==== SELECTED PASSAGE ====
It’s a true half a loaf. You give up gvt. to give up war.
For you to make a comparable, you’d need to find something conservatives say they want, and they can achieve – something liberals would gladly be paid off for.
I argue aggressively, they should for over gay marriage so they can get all the rich gays to vote Republican, after all, if you are rich and feel like you have to vote for higher taxes, you are not really equal.
10. February 2012 at 15:46
I’m not against Buffett’s (or anybody’s) charity or the tax benefits derived thereof. What I am against is giving Buffett kudos for advocating a tax that will be (predominantly) borne by others and avoided by him. His stance is morally neutral at best.
10. February 2012 at 15:52
“Liberals say they are anti-war”
Morgan, you are too funny.
10. February 2012 at 16:55
Fed valentines from Justin Wolfers, beginning with this and getting progressively worse!
“You’re my long-run target, my nominal anchor”
http://www.freakonomics.com/2012/02/10/what-does-your-fed-valentine-say/
10. February 2012 at 16:59
Piketty and Saez identify *pretax* income share of the top 1% as more than doubled today from forty years ago. It’s pretax inequality, not just aftertax inequality, that has soared.
So if you want to argue the inequality surge is fake, you need a pretax argument, not just an aftertax one.
If your real point is that investment income taxes have inane outcomes, I get that. But I’m still yearning for someone to help me answer the standard retort: if we exempt capital gains from taxes, every executive will find a way to disguise their earned income as capital gains.
====
INSTRUCTION: In the comment thread, what do Piketty and Saez identify as having more than doubled compared with forty years ago? Rely only on the comment thread for your answers.
==== DATASET EXTRACT ====
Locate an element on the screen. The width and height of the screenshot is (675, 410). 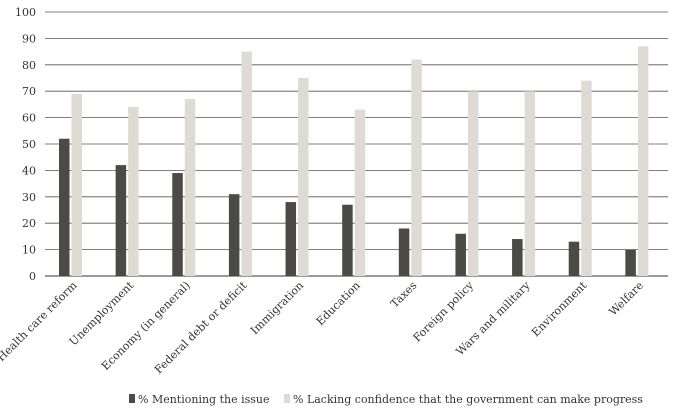
y-tick-label: 90 is located at coordinates (29, 38).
====
RESPONSE FOR THIS EXERCISE: The pretax income share of the top 1%.